Aim of the task: Each time a line of the listing holds "will", copy that line.

Supplied records:
■ ■ ■
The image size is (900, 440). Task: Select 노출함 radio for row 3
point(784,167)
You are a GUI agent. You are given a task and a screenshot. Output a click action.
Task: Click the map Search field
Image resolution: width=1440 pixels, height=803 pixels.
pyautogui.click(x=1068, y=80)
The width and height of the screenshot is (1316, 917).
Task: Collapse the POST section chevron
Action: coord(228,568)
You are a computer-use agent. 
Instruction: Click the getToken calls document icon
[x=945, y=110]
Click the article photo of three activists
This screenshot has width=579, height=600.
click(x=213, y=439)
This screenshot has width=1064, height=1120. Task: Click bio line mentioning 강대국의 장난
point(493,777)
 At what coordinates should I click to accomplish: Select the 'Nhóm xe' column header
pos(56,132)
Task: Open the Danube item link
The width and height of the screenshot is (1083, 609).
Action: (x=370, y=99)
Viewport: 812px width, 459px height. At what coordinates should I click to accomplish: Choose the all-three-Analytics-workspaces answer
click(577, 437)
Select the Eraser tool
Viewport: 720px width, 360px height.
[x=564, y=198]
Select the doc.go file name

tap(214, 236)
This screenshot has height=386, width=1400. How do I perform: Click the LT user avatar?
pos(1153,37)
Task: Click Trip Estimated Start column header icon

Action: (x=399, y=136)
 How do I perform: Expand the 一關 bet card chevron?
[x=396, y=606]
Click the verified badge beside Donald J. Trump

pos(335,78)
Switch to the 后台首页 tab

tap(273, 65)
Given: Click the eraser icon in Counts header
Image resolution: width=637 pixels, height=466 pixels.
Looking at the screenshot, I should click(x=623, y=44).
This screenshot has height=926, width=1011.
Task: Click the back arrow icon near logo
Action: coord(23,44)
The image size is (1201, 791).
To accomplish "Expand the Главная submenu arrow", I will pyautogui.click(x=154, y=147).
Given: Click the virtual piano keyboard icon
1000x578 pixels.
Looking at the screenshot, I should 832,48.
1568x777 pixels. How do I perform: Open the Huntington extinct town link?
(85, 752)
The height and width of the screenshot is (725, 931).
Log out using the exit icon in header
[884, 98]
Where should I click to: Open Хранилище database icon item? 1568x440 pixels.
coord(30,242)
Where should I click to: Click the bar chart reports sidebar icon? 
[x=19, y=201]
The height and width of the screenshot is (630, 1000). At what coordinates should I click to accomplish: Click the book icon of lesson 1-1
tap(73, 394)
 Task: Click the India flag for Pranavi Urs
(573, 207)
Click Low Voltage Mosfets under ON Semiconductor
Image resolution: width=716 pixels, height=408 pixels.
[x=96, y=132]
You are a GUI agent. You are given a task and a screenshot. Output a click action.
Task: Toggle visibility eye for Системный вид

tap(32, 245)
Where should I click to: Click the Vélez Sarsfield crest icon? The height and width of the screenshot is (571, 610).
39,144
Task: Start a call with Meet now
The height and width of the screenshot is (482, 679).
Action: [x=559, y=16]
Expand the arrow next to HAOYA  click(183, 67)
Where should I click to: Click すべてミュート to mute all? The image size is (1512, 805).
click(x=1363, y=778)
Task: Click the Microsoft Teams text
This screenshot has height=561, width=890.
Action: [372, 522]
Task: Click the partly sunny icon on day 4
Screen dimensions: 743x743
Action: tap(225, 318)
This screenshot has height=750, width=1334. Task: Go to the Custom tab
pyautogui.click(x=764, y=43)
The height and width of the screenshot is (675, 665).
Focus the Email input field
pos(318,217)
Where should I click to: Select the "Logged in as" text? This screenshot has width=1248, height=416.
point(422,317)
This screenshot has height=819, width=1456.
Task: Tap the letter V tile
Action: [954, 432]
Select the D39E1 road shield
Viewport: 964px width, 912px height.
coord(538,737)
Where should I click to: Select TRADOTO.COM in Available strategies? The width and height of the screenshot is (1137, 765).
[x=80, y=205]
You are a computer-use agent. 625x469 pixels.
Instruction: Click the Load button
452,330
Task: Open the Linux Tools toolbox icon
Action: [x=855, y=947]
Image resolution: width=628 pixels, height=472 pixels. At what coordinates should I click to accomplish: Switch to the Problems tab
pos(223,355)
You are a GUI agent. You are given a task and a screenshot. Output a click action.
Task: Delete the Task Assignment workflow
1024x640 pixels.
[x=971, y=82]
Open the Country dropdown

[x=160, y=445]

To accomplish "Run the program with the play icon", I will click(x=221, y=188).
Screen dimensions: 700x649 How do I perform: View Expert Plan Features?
■ ■ ■
Reply:
To accomplish "Expand the Главная submenu arrow", I will pyautogui.click(x=154, y=147).
To accomplish "Run the program with the play icon", I will click(x=221, y=188).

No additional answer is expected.